In the United States, a movement is currently starting to grow, and it is called "integrative medicine". This is a medicine focused on healing the different com- ponents of human beings (physical, emotional, psychological and energetic). It focuses on individuals as a whole, including all aspects of their lives. Several therapeutic approaches are offered in the same health center, including modern medicine, acupuncture, osteopathy, chiropractic, massage therapy, naturopathy and psychology.

Integrative medicine aims at treating not only physical symptoms, but also the emotional and energetic components of body disorders. To this end, physicians and therapists need to demonstrate an openness towards approaches other than their own, in order to provide patients with a better understanding of their symptoms and facilitate their resolution.

In Quebec, a real implementation of integrative medicine would require a reduction in the gap between each profession to offer the best services possible. This means the current medical ego would benefit from deflating and losing some of its rigidity in order to integrate other approaches, inculding acupuncture, which can be just as efficient in treating several pathologies and which addresses symptoms with a global focus.

In the United States, in some cities, integrative medicine is also starting to grow in hospitals. Acupuncture and other approaches are very active elements in the care of patients, just like modern medicine.

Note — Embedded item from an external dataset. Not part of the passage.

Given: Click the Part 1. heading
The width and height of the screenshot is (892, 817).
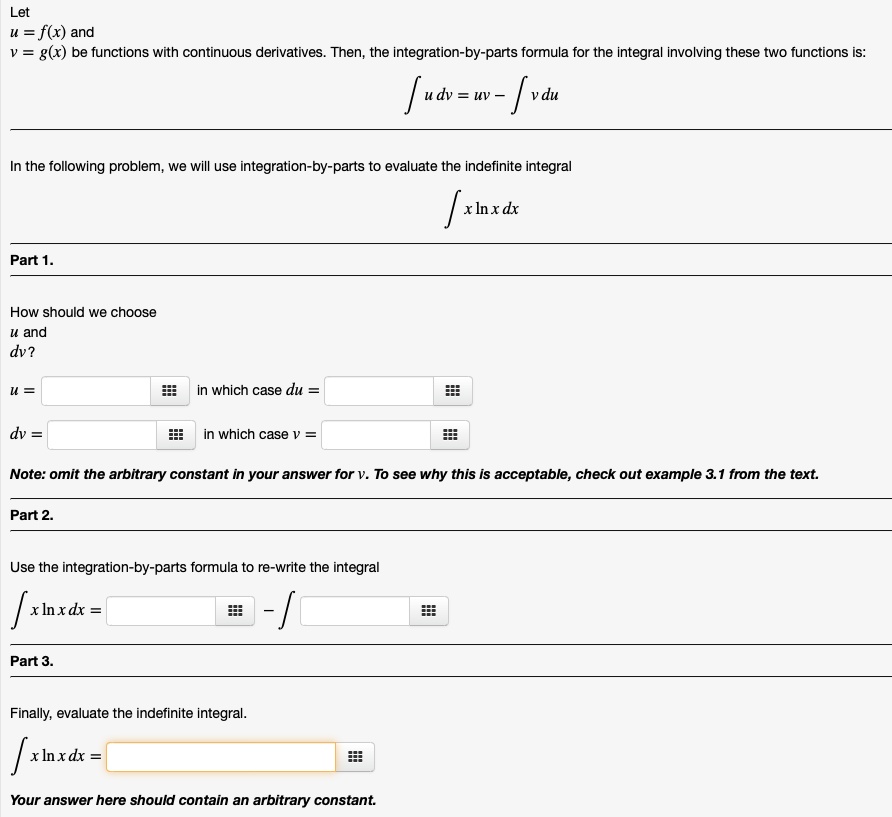Looking at the screenshot, I should click(32, 260).
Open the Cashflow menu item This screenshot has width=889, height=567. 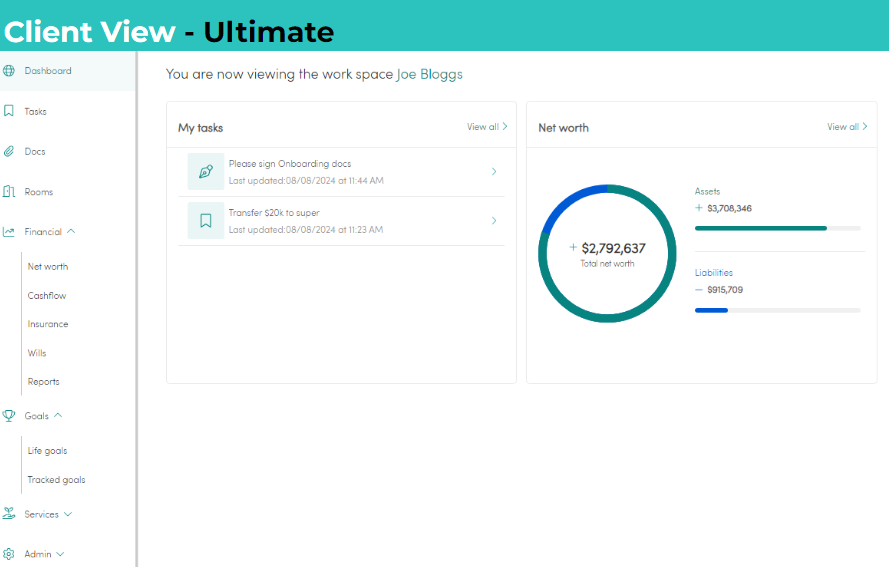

In France, the Assistance publique de Paris (committees of the Paris public hospitals) decided to introduce approximately 20 complementary approaches in its hospitals, including one third in Traditional Chinese Medicine.

"It is truly a great openess towards a medicine that is completely different, totally empirical, but which has proved itself. The goal is not to replace our treatments wiht other treatments, but to complement them1."

                                                         Dr. Catherine Viens-Biker

Quebec is seriously lagging behind in this regard, since at this point, our hospitals offer mainly medical services, except for physiotherapy, occupational therapy, inhalation therapy, psychology and social work services2.

It would be advisable that measures be taken, by the government as well as by medical authorities, to offer integrated care services in hospitals. This is an important key which would help offer optimal care to the population and perhaps promote a certain relief in the congestion of emergency rooms.

By going deeper into the treatment of physical symptoms, integrative medicine reduces the risk of recurrence of these symptoms, and thus promotes better pre- vention of illness. Currently, if emergency rooms are congested, it is because too many people waited for their physical symptoms to worsen before consulting with a physician. But if these people had better knowledge of the emotional et energetic components of illness, which acupuncture can teach, it could reduce over-crowding.

In othe words, the implementation of integrative medicine in clinics and hospitals would promote an in-depth treatment of physical symptoms and better education of people so that they are more autonomous towards their own health. The Quebec healthcare system would benefit going in this direction, for the well-being of the community as well as to reduce its operating costs.

Martin Moisan, M.D. 
Kanesatake Health Center
12 Joseph Swan
Kanesatake (Québec)
J0N 1E0

1. According to the French video La médecine chinoise dans les hôpitaux ("Chinese Medicine in Hospitals")

2. The only exceptions known by the author are the LaSalle Hospital, where acupuncture is used in obstetrics, and Maisonneuve-Rosemont Hospital, where Dr. Christian Boukaram has implemented an integrative approach in oncology. A similar approach also exists at the Jewish General Hospital in Montreal, in the Oncology Department.